I haven't been to sporting event for years, and if their policy is to treat their paying customers like criminals and herd them around like cattle, I'll rather watch it on TV. Hope it's a pleasant day out, but I have serious doubts. Was anyone there today? How was it?

As much as I'd like to take the long lens (and the wide lens), I'm just going to take the 50mm, but are they going to be difficult about that?
 

Drunkard #1

Expert Member
Joined
Aug 15, 2007
Messages
3,668
Didn't see anything in that thread about cameras or whether paying customers are being treated well. I expect the game to be good, but how is the rest of the experience?
 

MickeyD

RIP
Joined
Oct 4, 2010
Messages
139,117
Didn't see anything in that thread about cameras or whether paying customers are being treated well. I expect the game to be good, but how is the rest of the experience?
Why not PM zulgin and ask him as he was there today.
 

MickeyD

RIP
Joined
Oct 4, 2010
Messages
139,117
Is there an answer to his qn somewhere in there?

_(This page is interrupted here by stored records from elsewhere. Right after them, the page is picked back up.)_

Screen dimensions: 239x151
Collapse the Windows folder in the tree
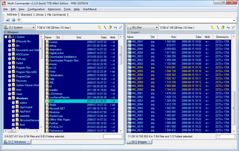(x=9, y=98)
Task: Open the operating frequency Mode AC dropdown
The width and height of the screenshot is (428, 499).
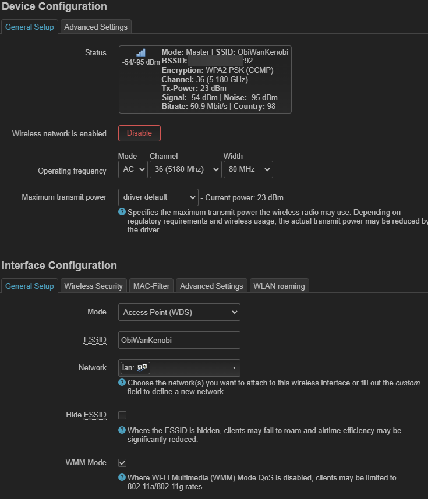Action: (x=132, y=169)
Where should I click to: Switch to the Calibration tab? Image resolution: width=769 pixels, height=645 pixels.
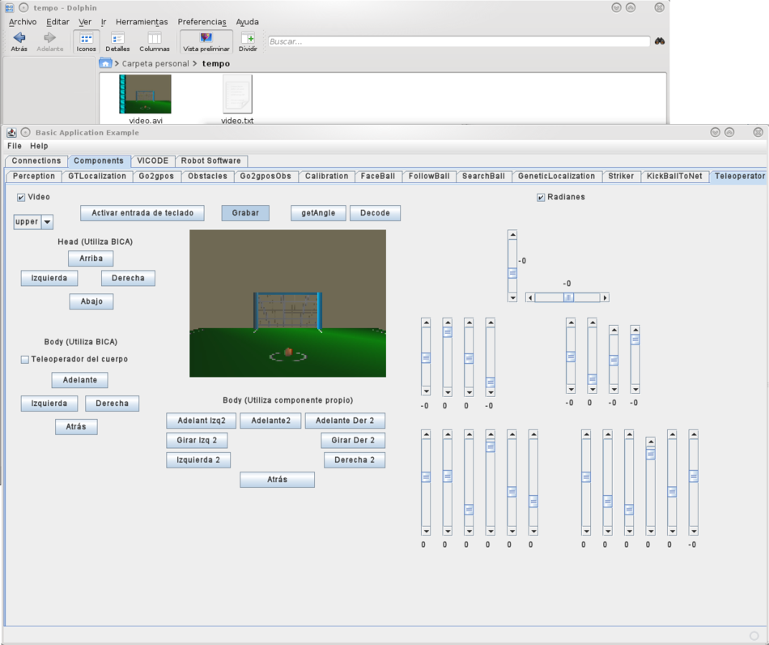coord(326,176)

Personally I doubt you'll have much of a problem bringing in a 50mm
Centurion are very strict w.r.t. cameras and anything bigger than a simple point and shoot is not permitted. And they are pretty anal and heavy-handed about it. I was there towards the end of last season and quite a few guys were turned away at the turnstiles and had to go lock their cameras in their vehicles.
 

Drunkard #1

Expert Member
Joined
Aug 15, 2007
Messages
3,668
Thought so, and then they've got the nerve to bitch and moan about poor attendance.

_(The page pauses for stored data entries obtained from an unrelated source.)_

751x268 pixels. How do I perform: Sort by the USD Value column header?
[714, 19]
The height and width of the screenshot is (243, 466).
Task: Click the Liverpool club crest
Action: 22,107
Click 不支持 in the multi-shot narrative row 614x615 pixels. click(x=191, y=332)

Here's a thought CSA - treat your paying customers well and they'll support you, treat them like criminals and they'll avoid your product as far as humanly possible.
 

Drunkard #1

Expert Member
Joined
Aug 15, 2007
Messages
3,668
It shouldn't. When I phoned the Wanderers many years ago, they said that all that crap is decided by Cricket SA. When I called CSA, they gave some bull**** excuse about intellectual property and couldn't tell me why DSLRs that sell thousands of units every year are classed as "professional cameras".

I wonder if the Consumer Protection Act will help us out when it's active. This sort of thing amounts to blatant abuse of the consumer by a monopoly. C*nts.
 

Drunkard #1

Expert Member
Joined
Aug 15, 2007
Messages
3,668
When has anything any monopoly has ever done made any sense at all?

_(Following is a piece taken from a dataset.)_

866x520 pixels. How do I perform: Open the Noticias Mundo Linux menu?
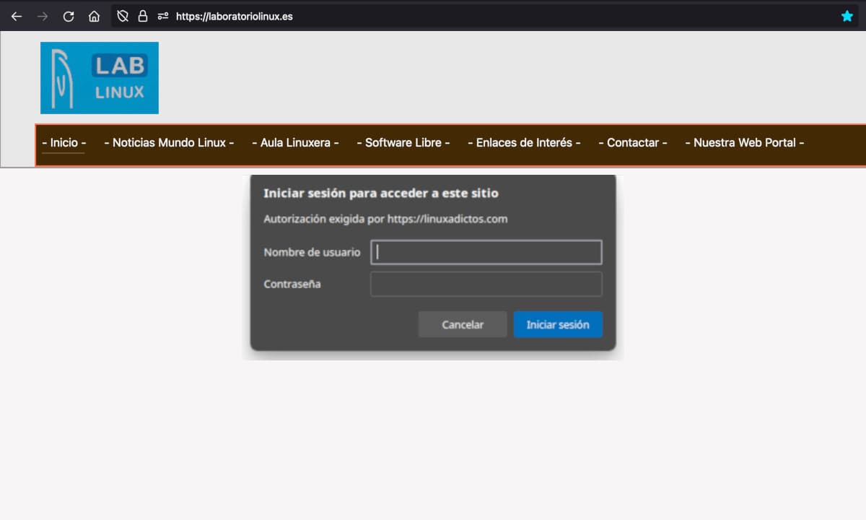coord(169,143)
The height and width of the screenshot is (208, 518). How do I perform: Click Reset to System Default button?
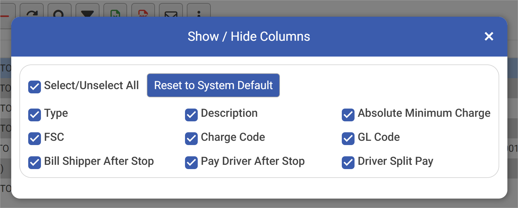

davemc, you don't support them, and I hardly ever support them, but they don't know that. They see empty stadiums, and blame the weather and the economy and people losing interest in cricket and the soccer and one eyed alien goats that lived in the mountains of Saturn's third moon 753 years ago, but never realise that it's their policy of treating customers like dirt that keeps us watching from our couches.

Like I said, I'll see how tomorrow goes, then decide whether I ever go to South African match again.
 

davemc

Executive Member
Joined
Apr 8, 2009
Messages
6,518
Aye, I don't even bother to support them from my couch.
I walked into the Centurion stadium with my camera (with lens mounted) around my neck in 2003, and all was fine for 3 international games in a row.
I loved sitting there being able to zoom in and watch the batsman's expression.
The photo's that I did take were mediocre to average, but they were fun.
The 4th game I went to they stopped me and said that only the press was allowed high-tech camera's.
I should have gone home when they said that to me, but I locked the camera in the boot of my car, after the game I was forced to pay for a new boot lock and I miss that camera and lens.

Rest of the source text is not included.